Conversations that begin with the latest extreme view propounded by a minister, judge or official – another example from last week, the Uttar Pradesh police chief’s order to invoke the National Security Act, reserved for terrorists, against those who slaughter or traffic cows – somehow find their way to this question: But tell me, what is wrong with a Hindu rashtra? Are we not a nation of Hindus after all?

When I point out the vile, disturbing events that accompany the building of the Hindu rashtra, the killing of Muslims and Dalits suspected of transporting or eating cattle, this is the somewhat befuddling response: I do not watch the news.
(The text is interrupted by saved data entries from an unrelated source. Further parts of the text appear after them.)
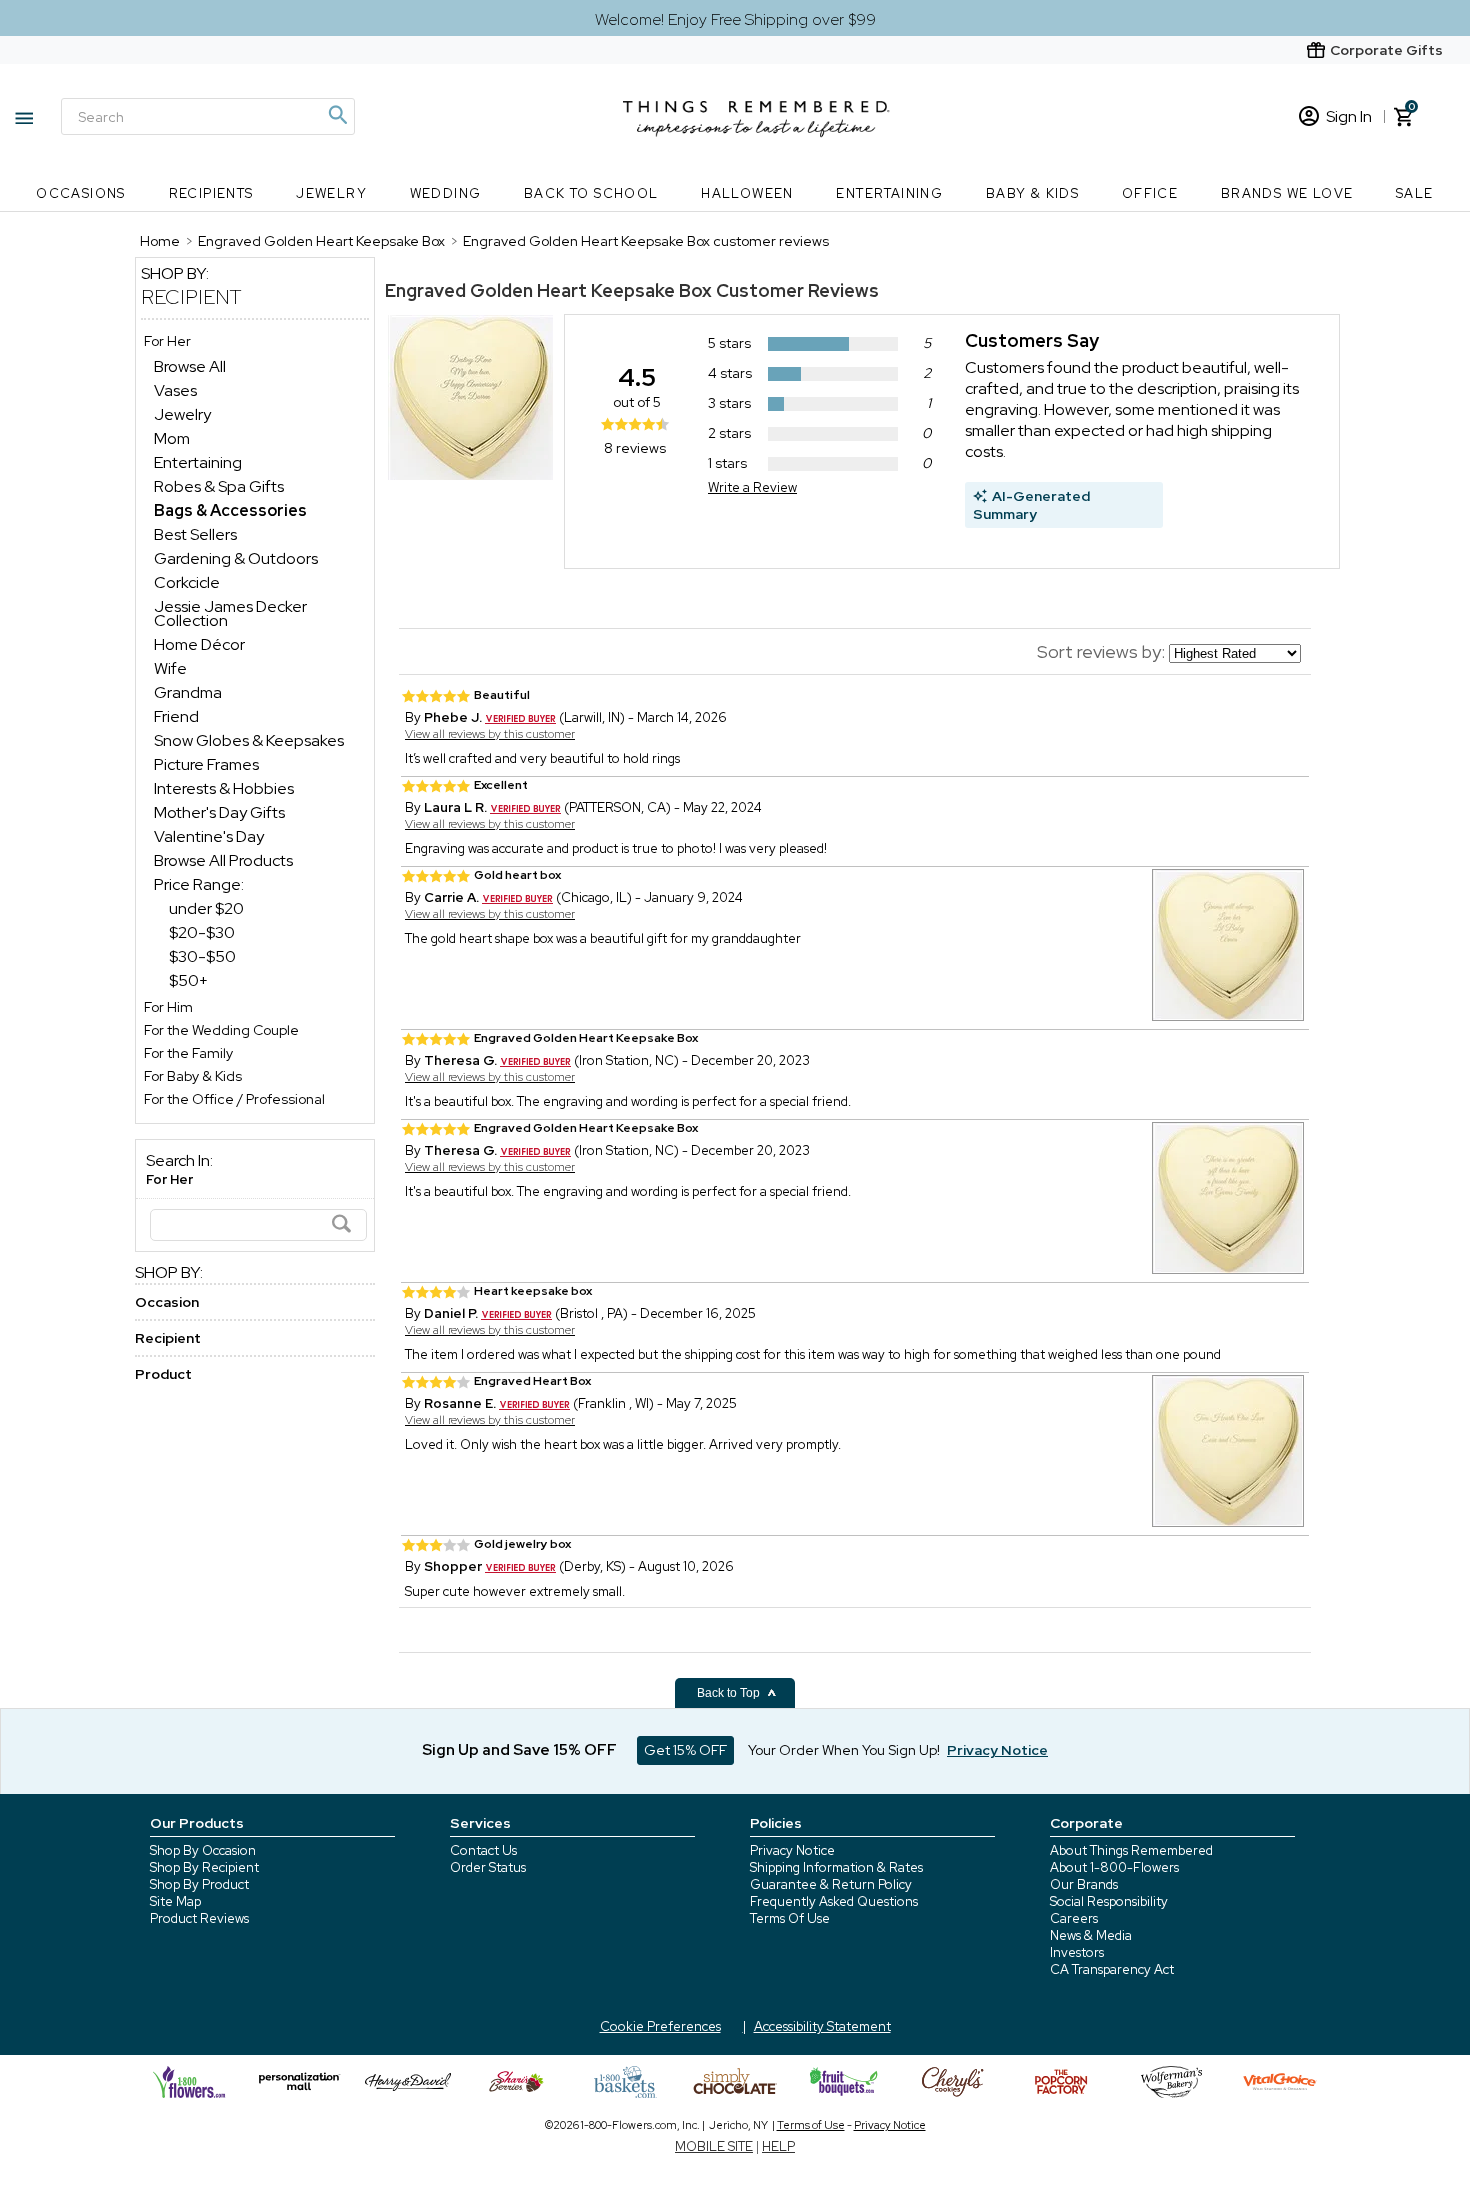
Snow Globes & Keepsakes (249, 740)
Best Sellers (195, 534)
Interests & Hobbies (224, 788)
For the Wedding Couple (221, 1030)
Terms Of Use (790, 1918)
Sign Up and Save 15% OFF (519, 1750)
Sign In (1349, 116)
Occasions (81, 193)
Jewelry (331, 193)
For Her (167, 341)
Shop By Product (199, 1884)
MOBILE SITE (714, 2146)
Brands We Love (1287, 193)
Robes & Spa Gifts (219, 486)
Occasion (167, 1302)
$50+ (188, 980)
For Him (168, 1007)
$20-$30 (202, 932)
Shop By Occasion (203, 1850)
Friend (176, 716)
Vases (175, 390)
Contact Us (483, 1850)
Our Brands (1084, 1884)
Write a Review (752, 487)
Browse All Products (223, 860)
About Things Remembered (1131, 1850)
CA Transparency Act (1112, 1969)
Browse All (190, 366)
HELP (778, 2146)
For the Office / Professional (234, 1099)
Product (163, 1374)
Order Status (488, 1867)
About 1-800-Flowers (1114, 1867)
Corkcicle (187, 582)
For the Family (188, 1053)
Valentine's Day (209, 836)
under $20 (206, 908)
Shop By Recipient (204, 1867)
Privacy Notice (792, 1850)
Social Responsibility (1109, 1901)
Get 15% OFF (685, 1750)
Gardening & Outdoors (236, 558)
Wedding (446, 193)
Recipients (211, 193)
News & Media (1091, 1935)
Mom (172, 438)
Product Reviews (199, 1918)
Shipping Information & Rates (836, 1867)
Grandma (188, 692)
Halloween (747, 193)
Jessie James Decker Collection (230, 613)
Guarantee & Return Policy (831, 1884)
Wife (170, 668)
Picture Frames (206, 764)
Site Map (175, 1901)
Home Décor (199, 644)
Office (1150, 193)
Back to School (591, 193)
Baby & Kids (1032, 193)
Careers (1074, 1918)
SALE (1415, 193)
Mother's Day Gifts (219, 812)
But they do watch the news. They read tweets, Facebook posts and WhatsApp forwards – many hateful and fake – believing what they want, discarding pieces that do not fit with the puzzle of the Hindu nation taking shape in their minds.

No laughing matter

The next time someone stays silent as the jokes fly about celibate peacocks and divine cows, you will know what they might be thinking. To be sure, there is no way of knowing if the majority of Indians actually supports a Hindu rashtra. Modi was voted in because voters wanted change, and they believed in his message of change. How many are now disillusioned? How many, along the way, are prepared to exchange dwindling economic expectations for a perceived Hindu religious revival? How many will settle for a temple at Ayodhya and the declaration of India as a Hindu nation? We do not truly know, and we will not know until the next general elections in 2019.

During the era of racial segregation in the United States, when the white majority refused to see what was happening to the black minority, Martin Luther King Jr said: “History will have to record that the greatest tragedy of this period of social transition was not the strident clamour of the bad people, but the appalling silence of the good people.” This much we know – the silence among India’s good people is growing.